**WHAT YOU NEED TO DO**
Scan the material for "agent". Copy every line it appears in.

========

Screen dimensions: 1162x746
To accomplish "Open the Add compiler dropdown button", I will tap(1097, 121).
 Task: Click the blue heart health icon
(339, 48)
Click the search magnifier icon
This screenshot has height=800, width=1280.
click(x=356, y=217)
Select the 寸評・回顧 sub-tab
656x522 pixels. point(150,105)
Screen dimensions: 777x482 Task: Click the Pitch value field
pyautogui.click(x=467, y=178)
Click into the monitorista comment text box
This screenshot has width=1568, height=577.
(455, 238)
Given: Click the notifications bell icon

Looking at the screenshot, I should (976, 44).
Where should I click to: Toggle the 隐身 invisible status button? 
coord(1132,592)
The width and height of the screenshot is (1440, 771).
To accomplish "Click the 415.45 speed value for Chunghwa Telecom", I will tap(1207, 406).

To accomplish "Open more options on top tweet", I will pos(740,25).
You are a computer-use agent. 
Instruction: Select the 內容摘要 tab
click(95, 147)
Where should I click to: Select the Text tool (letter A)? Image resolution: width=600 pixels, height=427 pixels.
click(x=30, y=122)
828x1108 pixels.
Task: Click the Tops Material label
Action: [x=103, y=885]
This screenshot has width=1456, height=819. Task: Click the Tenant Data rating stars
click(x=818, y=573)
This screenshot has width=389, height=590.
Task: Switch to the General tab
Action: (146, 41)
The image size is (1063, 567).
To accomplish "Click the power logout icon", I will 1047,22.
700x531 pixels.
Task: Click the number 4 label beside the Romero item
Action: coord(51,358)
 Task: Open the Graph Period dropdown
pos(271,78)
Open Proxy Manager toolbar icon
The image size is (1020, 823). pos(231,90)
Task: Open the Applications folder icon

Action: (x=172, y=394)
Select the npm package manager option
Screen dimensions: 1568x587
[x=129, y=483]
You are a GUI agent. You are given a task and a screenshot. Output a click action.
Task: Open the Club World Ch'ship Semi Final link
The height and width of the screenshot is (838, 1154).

========

**RESULT**
You are a computer-use agent. 
You are a GUI agent. You are given a task and a screenshot. Output a click action.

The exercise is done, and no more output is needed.